Saved entries
·····

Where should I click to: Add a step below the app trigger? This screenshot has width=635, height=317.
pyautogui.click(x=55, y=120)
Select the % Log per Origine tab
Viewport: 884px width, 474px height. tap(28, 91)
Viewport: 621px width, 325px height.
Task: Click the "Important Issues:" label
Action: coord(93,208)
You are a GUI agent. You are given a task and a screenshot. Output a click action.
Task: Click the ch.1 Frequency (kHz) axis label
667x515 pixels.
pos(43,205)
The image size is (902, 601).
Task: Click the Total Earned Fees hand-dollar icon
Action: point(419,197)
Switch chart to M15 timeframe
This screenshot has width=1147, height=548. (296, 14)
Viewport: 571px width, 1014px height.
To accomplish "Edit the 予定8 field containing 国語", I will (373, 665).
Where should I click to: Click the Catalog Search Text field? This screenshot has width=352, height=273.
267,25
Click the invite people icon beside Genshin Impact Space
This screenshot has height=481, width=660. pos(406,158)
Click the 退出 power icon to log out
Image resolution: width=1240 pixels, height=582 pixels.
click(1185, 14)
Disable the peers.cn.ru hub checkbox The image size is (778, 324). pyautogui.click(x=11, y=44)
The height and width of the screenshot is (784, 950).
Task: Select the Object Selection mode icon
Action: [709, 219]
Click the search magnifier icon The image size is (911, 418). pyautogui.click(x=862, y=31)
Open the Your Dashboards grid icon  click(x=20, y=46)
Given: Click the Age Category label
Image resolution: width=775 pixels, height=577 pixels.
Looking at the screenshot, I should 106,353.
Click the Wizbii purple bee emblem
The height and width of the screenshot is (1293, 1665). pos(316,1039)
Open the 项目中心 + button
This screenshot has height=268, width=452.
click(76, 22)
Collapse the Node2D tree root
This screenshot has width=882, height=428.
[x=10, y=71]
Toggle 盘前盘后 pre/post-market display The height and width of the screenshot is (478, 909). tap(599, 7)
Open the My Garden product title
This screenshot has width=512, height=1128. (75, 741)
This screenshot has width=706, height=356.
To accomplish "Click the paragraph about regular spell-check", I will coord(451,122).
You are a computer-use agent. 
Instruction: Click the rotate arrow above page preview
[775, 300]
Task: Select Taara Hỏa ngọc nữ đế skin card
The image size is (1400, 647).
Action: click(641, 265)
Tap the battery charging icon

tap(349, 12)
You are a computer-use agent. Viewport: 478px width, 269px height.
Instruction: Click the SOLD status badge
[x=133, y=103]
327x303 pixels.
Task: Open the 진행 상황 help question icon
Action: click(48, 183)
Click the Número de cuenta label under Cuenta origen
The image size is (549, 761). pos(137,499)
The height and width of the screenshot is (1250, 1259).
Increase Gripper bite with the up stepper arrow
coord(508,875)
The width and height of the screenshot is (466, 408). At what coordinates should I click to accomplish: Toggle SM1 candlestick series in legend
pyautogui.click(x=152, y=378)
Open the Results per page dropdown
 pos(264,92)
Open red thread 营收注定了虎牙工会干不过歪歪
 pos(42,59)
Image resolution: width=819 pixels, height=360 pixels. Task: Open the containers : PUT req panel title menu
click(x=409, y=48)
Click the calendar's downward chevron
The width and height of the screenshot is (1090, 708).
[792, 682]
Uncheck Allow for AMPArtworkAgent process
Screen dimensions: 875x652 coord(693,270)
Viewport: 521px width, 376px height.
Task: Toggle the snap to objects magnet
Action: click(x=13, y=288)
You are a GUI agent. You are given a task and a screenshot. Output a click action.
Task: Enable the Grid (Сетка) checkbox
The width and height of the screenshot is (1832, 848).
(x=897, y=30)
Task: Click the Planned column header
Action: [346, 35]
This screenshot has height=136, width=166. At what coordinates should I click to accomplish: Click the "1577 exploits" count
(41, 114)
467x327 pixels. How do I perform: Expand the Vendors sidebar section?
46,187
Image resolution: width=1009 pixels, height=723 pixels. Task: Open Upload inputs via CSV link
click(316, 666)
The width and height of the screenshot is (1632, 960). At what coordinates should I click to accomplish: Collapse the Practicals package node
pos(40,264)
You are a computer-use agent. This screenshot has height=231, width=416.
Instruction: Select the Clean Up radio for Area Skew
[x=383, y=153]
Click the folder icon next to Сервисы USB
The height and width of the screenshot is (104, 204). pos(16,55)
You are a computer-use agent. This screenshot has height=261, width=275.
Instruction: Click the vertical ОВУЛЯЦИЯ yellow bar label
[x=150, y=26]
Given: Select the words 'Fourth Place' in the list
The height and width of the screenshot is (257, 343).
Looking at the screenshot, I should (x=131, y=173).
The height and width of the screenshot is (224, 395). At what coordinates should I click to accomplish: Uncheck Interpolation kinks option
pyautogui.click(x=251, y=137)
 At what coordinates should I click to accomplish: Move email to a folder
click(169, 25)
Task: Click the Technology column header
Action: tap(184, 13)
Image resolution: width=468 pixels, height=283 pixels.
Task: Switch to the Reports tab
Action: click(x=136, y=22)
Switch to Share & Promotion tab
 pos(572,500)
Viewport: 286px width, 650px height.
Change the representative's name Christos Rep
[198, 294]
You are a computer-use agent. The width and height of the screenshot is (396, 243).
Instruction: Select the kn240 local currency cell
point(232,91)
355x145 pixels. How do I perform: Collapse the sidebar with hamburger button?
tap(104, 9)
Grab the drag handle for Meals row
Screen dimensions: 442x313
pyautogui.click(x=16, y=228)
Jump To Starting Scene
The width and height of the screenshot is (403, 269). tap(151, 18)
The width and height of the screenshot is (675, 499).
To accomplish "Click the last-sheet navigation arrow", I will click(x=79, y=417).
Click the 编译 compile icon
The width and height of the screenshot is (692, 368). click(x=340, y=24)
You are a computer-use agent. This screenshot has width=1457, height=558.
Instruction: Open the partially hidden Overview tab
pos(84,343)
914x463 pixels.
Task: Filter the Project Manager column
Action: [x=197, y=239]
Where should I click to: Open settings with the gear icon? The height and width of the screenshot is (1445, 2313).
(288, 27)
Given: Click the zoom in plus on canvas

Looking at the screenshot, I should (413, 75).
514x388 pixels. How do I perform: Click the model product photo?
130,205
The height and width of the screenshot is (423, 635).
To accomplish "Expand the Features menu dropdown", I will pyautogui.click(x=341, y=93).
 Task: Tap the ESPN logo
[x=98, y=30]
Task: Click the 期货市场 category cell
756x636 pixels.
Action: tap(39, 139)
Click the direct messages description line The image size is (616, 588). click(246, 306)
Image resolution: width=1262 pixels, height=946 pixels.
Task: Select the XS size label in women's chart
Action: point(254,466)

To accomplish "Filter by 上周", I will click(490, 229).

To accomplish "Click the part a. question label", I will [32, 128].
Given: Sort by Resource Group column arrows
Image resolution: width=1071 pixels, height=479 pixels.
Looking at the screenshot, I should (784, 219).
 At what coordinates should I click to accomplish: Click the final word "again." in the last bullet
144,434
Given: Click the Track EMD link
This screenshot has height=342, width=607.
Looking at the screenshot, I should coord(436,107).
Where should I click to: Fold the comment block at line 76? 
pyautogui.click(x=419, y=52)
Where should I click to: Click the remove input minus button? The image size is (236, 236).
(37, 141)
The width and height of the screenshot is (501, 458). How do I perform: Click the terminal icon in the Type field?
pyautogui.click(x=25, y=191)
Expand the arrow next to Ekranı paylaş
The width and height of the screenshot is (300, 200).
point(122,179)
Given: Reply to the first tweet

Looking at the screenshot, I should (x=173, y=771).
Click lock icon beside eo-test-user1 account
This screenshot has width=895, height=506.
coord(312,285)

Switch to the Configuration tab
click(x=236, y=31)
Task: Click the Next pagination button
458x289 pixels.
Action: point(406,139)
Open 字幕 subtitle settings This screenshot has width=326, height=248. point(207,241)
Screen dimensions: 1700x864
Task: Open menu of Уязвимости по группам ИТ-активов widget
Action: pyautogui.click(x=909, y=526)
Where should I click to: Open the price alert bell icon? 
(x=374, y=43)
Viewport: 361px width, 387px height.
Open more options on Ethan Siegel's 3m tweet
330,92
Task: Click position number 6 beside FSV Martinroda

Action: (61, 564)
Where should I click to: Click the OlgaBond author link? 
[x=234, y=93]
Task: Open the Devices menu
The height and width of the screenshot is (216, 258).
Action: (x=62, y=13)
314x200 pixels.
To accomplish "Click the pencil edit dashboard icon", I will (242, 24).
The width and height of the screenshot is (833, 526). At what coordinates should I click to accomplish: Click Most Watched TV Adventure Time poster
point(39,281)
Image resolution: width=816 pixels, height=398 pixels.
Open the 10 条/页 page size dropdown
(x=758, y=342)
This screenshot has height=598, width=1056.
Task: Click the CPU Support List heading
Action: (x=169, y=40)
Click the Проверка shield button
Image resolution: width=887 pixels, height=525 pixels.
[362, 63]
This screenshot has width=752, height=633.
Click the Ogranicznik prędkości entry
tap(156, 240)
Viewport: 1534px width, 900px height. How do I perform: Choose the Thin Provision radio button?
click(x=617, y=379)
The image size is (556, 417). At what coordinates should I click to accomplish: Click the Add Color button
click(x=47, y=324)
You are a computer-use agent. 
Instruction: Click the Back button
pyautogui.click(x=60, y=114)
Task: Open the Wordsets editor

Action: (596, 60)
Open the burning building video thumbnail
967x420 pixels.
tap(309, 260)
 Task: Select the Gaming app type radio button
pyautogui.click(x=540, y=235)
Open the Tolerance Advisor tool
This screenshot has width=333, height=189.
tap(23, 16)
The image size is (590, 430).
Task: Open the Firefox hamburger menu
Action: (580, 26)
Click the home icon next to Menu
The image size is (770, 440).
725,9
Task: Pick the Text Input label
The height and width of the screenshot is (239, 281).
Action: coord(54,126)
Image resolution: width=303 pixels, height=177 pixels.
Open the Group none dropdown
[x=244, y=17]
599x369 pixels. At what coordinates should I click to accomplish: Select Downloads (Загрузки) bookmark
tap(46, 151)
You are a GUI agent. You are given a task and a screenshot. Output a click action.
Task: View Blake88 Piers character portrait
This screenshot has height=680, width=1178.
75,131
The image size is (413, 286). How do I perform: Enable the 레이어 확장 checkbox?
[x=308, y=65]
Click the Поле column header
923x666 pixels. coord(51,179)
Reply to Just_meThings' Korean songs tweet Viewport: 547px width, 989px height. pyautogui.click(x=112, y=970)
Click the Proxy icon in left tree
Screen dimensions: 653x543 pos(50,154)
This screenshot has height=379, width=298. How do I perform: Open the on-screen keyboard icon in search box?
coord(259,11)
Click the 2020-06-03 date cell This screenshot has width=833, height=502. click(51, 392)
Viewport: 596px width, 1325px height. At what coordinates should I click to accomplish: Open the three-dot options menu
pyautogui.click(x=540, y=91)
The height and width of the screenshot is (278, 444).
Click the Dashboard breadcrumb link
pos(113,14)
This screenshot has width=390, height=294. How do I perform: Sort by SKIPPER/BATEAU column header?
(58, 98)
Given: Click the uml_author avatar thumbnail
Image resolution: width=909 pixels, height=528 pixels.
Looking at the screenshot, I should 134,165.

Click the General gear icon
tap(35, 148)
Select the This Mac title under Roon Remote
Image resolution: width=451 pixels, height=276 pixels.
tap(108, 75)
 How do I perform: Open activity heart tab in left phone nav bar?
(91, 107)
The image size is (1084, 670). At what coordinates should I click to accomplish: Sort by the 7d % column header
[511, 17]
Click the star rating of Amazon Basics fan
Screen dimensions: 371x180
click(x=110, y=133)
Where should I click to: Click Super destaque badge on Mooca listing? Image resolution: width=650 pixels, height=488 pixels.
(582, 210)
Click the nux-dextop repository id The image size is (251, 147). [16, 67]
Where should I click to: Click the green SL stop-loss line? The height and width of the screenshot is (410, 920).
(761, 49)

·····

What is being asked:
Your output must contain exactly the lines from the one containing "This screenshot has width=390, height=294." to the final line of the data above, and no other text.

Result:
This screenshot has width=390, height=294. How do I perform: Sort by SKIPPER/BATEAU column header?
(58, 98)
Given: Click the uml_author avatar thumbnail
Image resolution: width=909 pixels, height=528 pixels.
Looking at the screenshot, I should 134,165.

Click the General gear icon
tap(35, 148)
Select the This Mac title under Roon Remote
Image resolution: width=451 pixels, height=276 pixels.
tap(108, 75)
 How do I perform: Open activity heart tab in left phone nav bar?
(91, 107)
The image size is (1084, 670). At what coordinates should I click to accomplish: Sort by the 7d % column header
[511, 17]
Click the star rating of Amazon Basics fan
Screen dimensions: 371x180
click(x=110, y=133)
Where should I click to: Click Super destaque badge on Mooca listing? Image resolution: width=650 pixels, height=488 pixels.
(582, 210)
Click the nux-dextop repository id The image size is (251, 147). [16, 67]
Where should I click to: Click the green SL stop-loss line? The height and width of the screenshot is (410, 920).
(761, 49)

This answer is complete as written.